§ **About this exercise**: All lines in the entries below that hold "Open" make up the answer.

§ **Material supplied**:
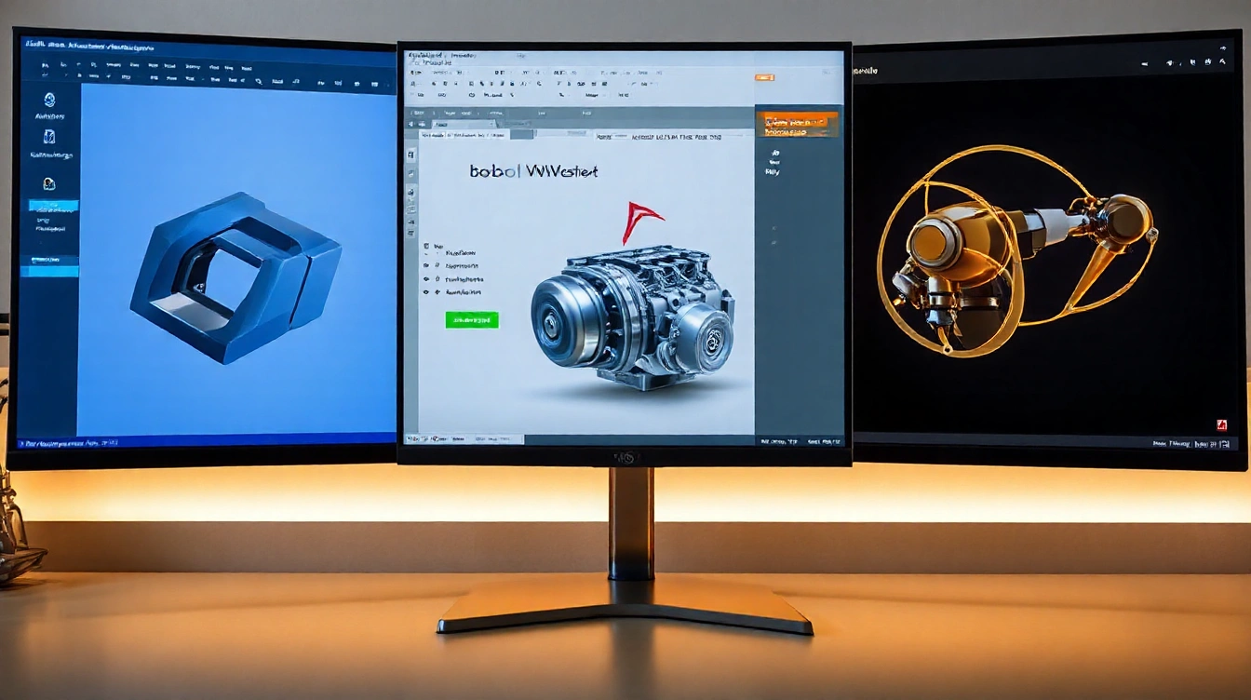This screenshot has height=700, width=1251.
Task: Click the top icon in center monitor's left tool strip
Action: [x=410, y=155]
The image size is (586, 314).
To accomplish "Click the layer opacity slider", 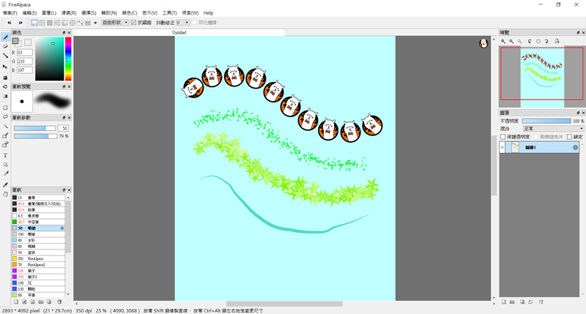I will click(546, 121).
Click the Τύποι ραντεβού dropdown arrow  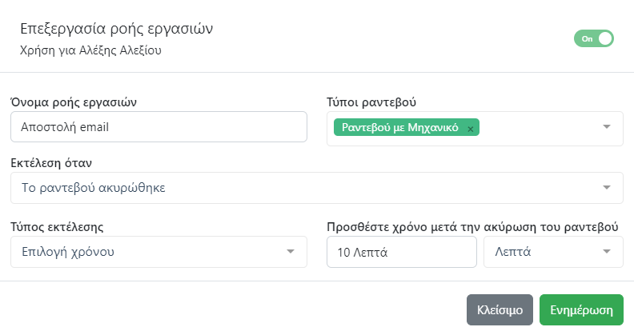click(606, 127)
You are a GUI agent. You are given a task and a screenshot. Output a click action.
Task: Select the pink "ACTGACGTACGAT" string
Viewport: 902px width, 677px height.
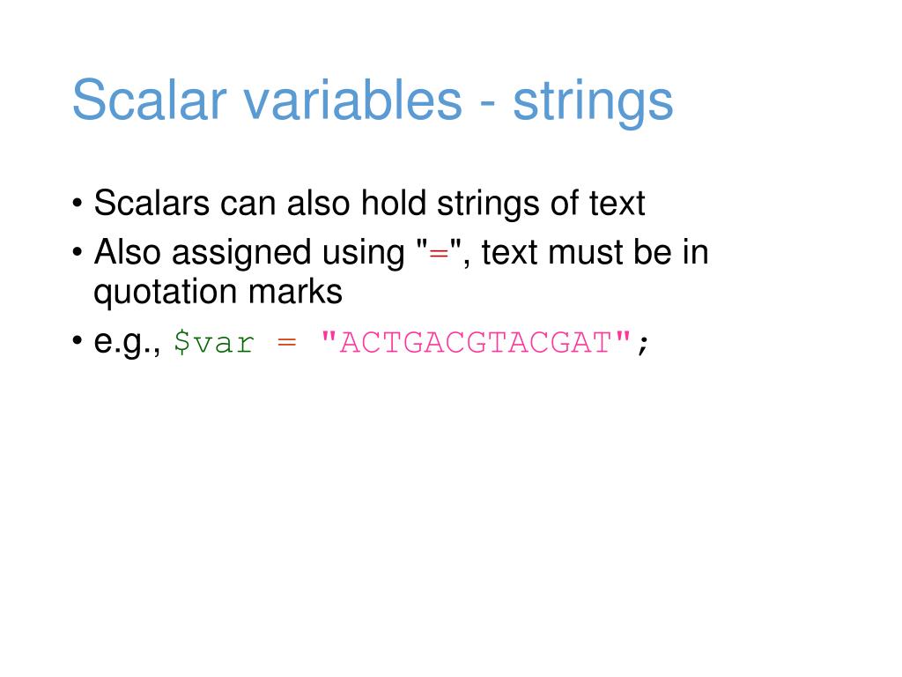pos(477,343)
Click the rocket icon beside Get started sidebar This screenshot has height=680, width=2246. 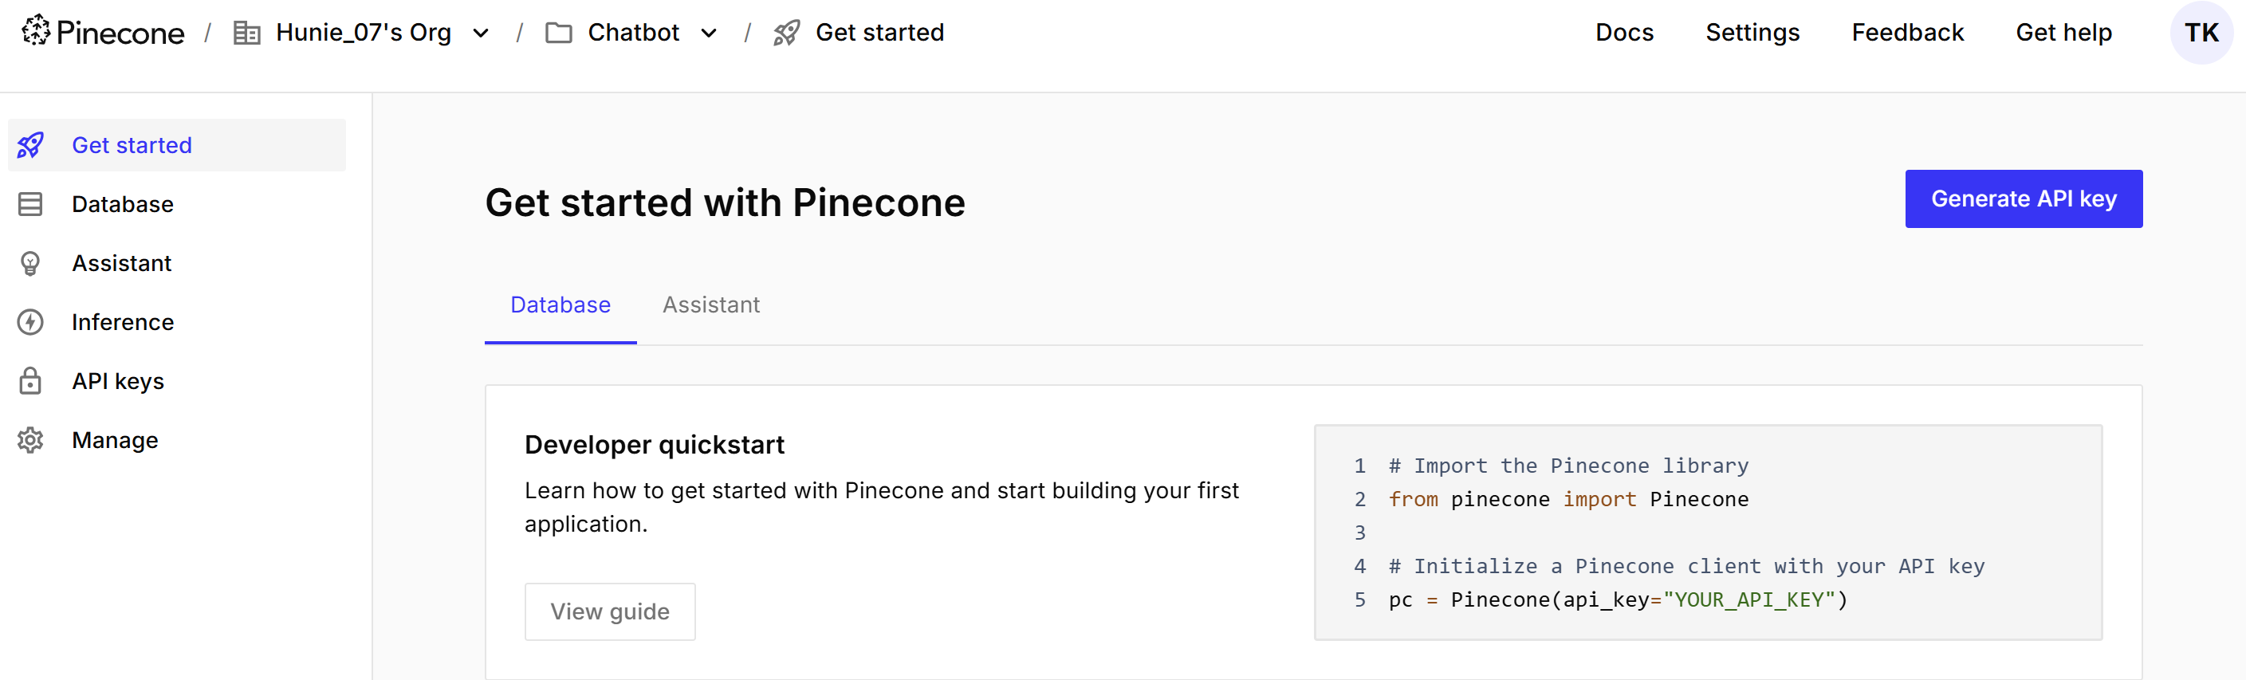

---

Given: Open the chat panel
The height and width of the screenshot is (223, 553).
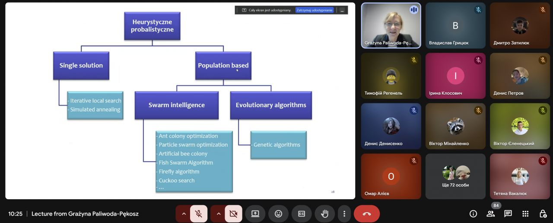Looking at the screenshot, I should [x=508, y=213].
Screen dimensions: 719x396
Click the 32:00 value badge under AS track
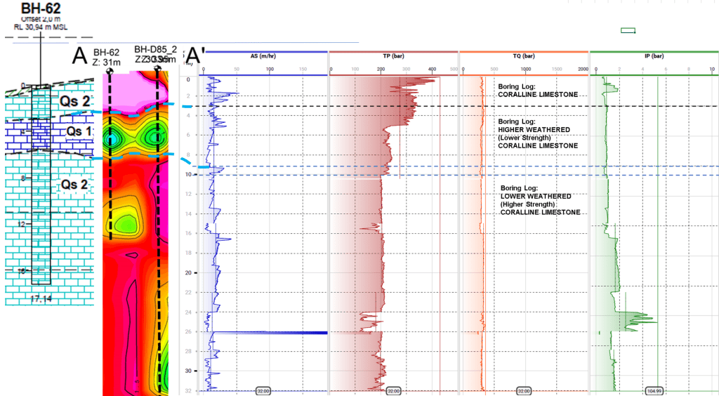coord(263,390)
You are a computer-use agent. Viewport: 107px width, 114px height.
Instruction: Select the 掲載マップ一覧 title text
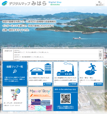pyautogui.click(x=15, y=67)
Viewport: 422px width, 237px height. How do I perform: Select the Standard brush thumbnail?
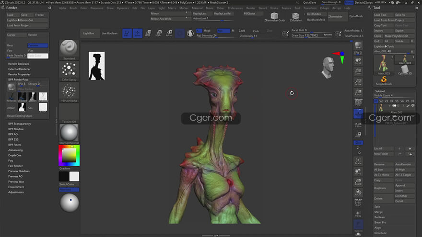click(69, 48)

* * *

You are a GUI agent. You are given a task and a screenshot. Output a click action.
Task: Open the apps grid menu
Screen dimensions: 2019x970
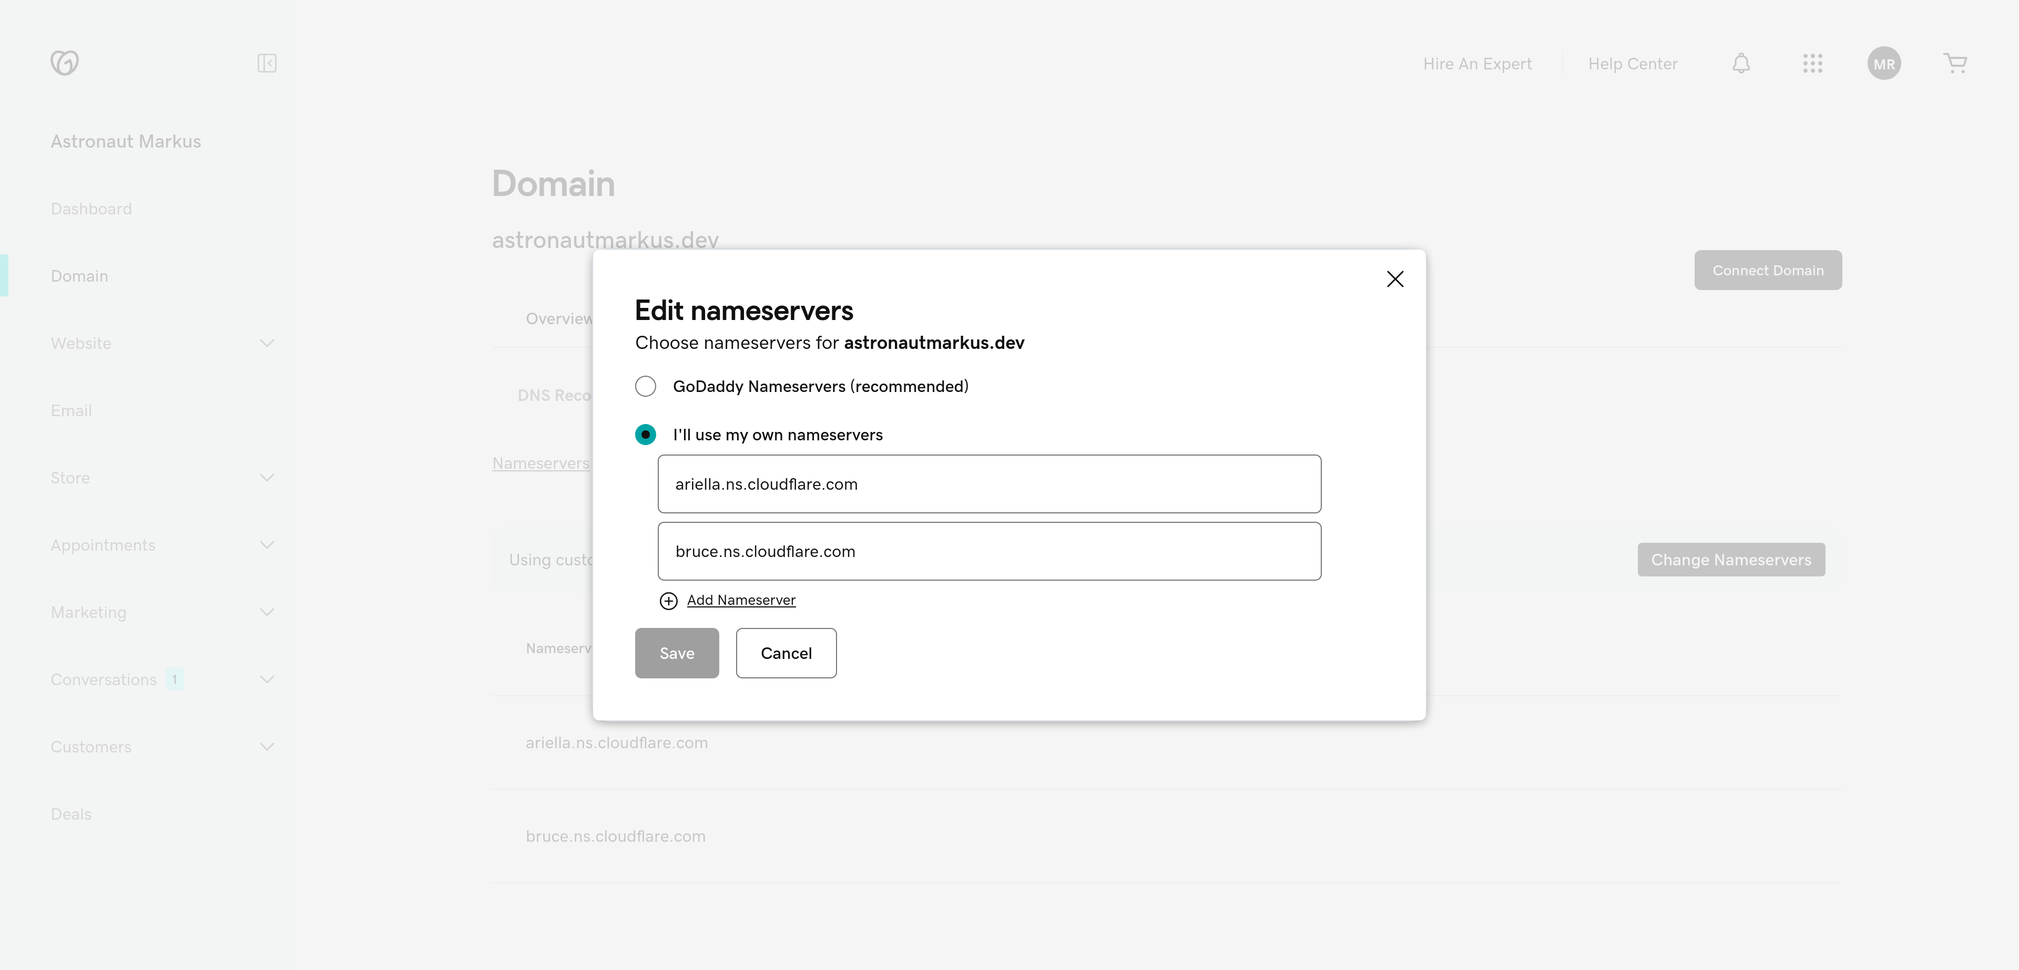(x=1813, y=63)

§ **Response area**:
Given: Open the chat panel
Task: Open the apps grid menu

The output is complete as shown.